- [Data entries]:
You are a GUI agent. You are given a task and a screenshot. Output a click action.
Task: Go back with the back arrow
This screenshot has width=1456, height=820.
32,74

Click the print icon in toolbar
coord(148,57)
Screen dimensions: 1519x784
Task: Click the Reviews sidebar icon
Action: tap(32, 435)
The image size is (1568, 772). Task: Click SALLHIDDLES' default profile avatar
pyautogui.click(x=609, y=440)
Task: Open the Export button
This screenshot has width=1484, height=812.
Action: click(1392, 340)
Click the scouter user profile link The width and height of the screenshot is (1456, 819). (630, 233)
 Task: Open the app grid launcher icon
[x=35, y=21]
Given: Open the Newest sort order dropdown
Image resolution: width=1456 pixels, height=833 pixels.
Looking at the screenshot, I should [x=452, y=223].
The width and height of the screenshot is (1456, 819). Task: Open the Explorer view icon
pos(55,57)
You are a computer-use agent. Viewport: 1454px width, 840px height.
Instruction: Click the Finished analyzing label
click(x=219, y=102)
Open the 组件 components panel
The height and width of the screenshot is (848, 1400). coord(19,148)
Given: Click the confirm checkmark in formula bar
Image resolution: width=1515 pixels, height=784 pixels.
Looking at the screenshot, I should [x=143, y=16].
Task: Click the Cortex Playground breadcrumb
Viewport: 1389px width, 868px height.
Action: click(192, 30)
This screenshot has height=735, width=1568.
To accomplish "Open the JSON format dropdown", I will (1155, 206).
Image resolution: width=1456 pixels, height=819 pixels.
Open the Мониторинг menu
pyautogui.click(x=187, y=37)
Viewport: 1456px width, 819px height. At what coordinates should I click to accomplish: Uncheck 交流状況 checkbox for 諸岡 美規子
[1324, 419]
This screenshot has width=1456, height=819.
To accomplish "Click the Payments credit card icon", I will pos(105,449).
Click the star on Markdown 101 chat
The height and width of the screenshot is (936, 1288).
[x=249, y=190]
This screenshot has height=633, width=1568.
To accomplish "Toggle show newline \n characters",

- [WHAT YOU SHOULD DO]: Write down every entry exactly.

- [ANSWER FOR THIS EXERCISE]:
You are a GUI agent. You are given a task and a screenshot. Output a click action.
Task: Go back with the back arrow
This screenshot has width=1456, height=820.
32,74

Click the print icon in toolbar
coord(148,57)
Screen dimensions: 1519x784
Task: Click the Reviews sidebar icon
Action: tap(32, 435)
The image size is (1568, 772). Task: Click SALLHIDDLES' default profile avatar
pyautogui.click(x=609, y=440)
Task: Open the Export button
This screenshot has width=1484, height=812.
Action: click(1392, 340)
Click the scouter user profile link The width and height of the screenshot is (1456, 819). (630, 233)
 Task: Open the app grid launcher icon
[x=35, y=21]
Given: Open the Newest sort order dropdown
Image resolution: width=1456 pixels, height=833 pixels.
Looking at the screenshot, I should [x=452, y=223].
The width and height of the screenshot is (1456, 819). Task: Open the Explorer view icon
pos(55,57)
You are a computer-use agent. Viewport: 1454px width, 840px height.
Instruction: Click the Finished analyzing label
click(x=219, y=102)
Open the 组件 components panel
The height and width of the screenshot is (848, 1400). coord(19,148)
Given: Click the confirm checkmark in formula bar
Image resolution: width=1515 pixels, height=784 pixels.
Looking at the screenshot, I should [x=143, y=16].
Task: Click the Cortex Playground breadcrumb
Viewport: 1389px width, 868px height.
Action: click(192, 30)
This screenshot has height=735, width=1568.
To accomplish "Open the JSON format dropdown", I will (1155, 206).
Image resolution: width=1456 pixels, height=819 pixels.
Open the Мониторинг menu
pyautogui.click(x=187, y=37)
Viewport: 1456px width, 819px height. At what coordinates should I click to accomplish: Uncheck 交流状況 checkbox for 諸岡 美規子
[1324, 419]
This screenshot has width=1456, height=819.
To accomplish "Click the Payments credit card icon", I will pos(105,449).
Click the star on Markdown 101 chat
The height and width of the screenshot is (936, 1288).
[x=249, y=190]
This screenshot has height=633, width=1568.
To accomplish "Toggle show newline \n characters",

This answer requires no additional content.